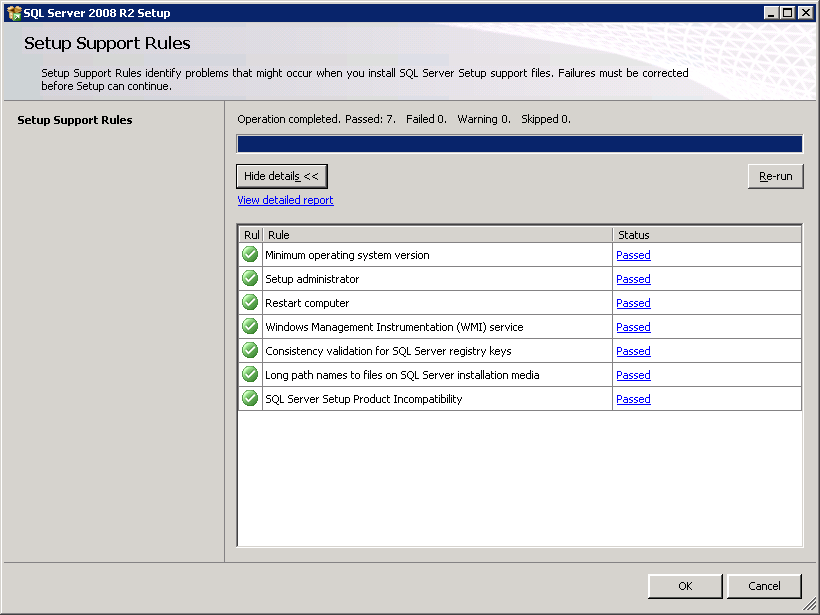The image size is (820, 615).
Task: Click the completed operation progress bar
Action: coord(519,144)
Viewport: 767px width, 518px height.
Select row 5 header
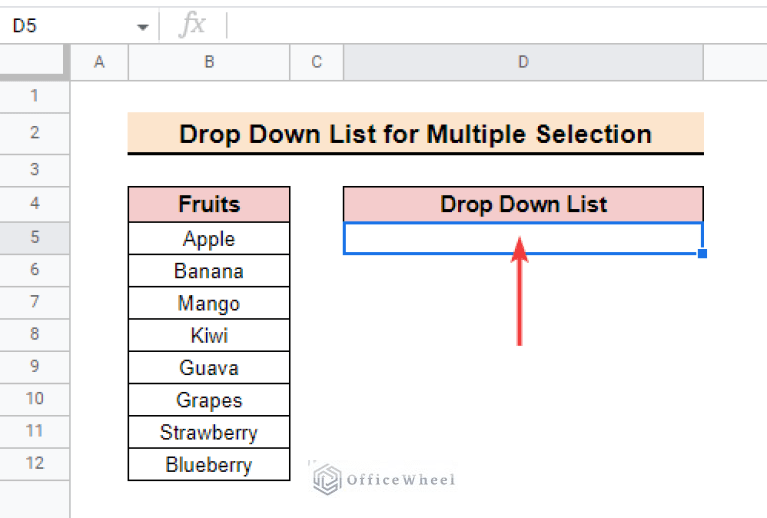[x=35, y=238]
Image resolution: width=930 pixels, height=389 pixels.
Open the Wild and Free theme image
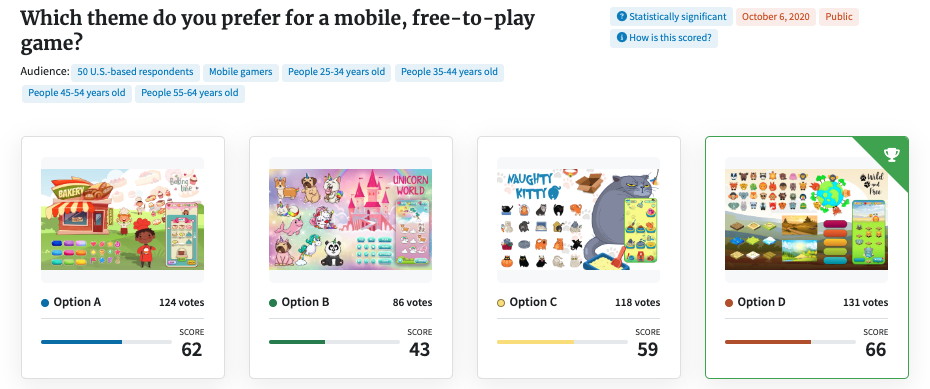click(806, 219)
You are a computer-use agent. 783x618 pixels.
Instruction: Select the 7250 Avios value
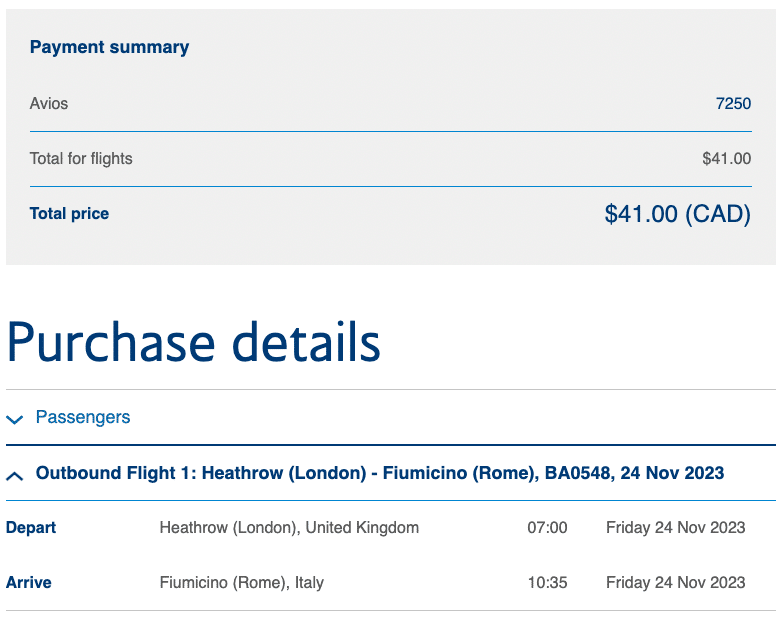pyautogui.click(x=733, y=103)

---

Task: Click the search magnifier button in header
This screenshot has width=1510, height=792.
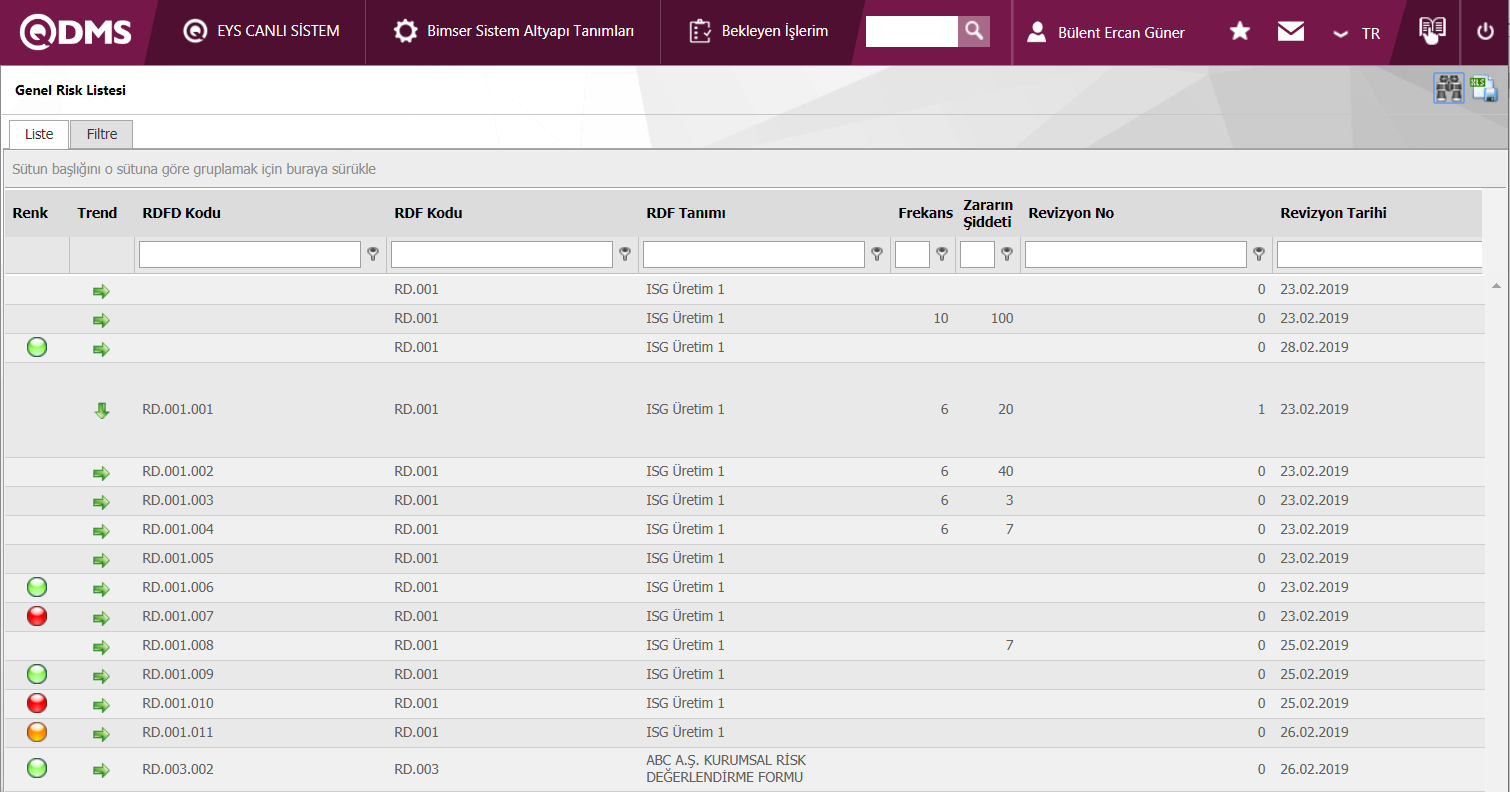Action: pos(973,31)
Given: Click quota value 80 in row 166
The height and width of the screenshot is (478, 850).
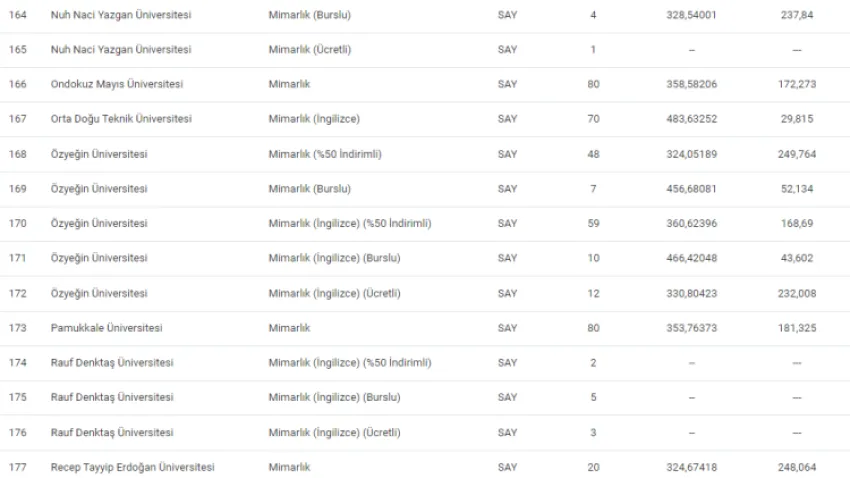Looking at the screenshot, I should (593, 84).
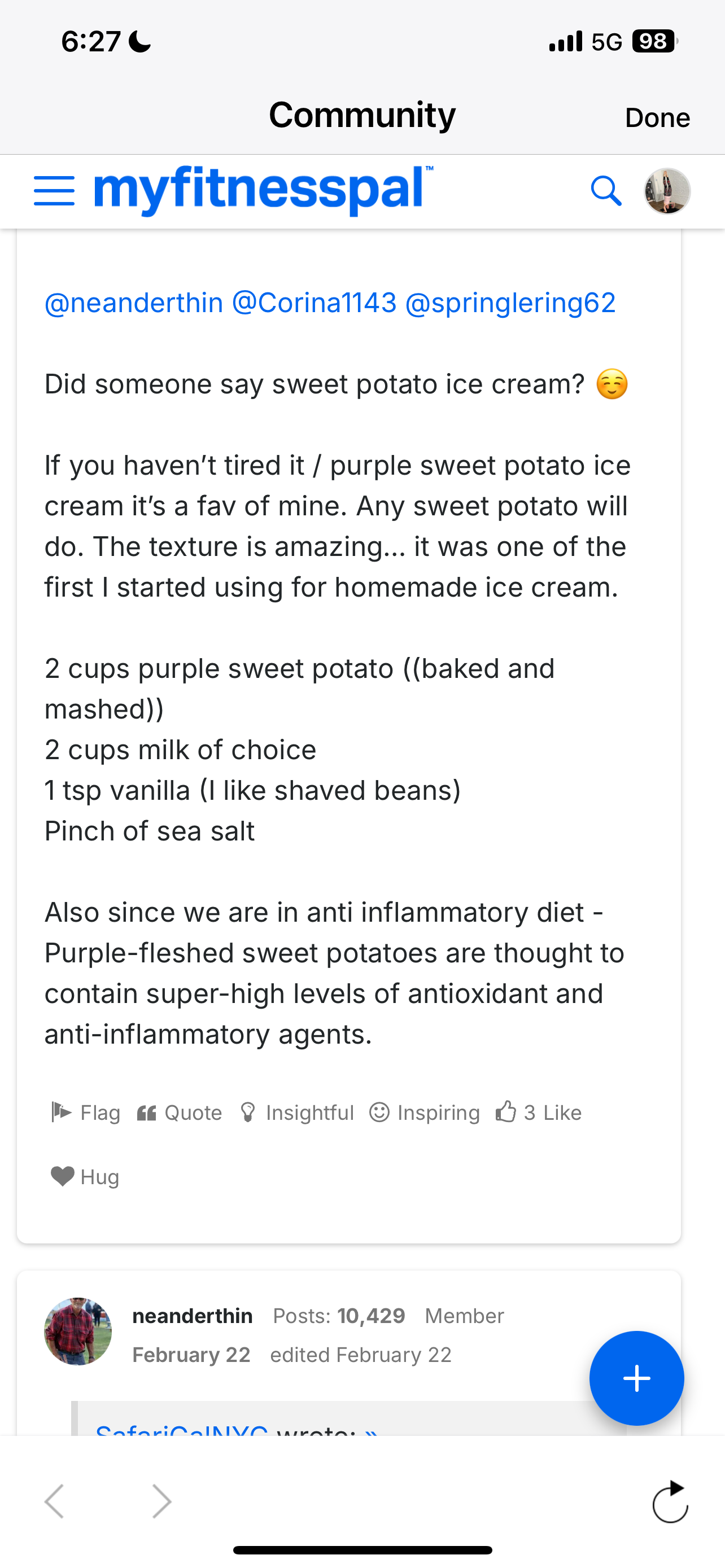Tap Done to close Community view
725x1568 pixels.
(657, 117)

--

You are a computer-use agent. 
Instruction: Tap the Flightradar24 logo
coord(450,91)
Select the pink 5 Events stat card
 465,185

Assignment: Determine how many lines of the listing above hold the word "agent". Report that number without anything else.

Answer box: 2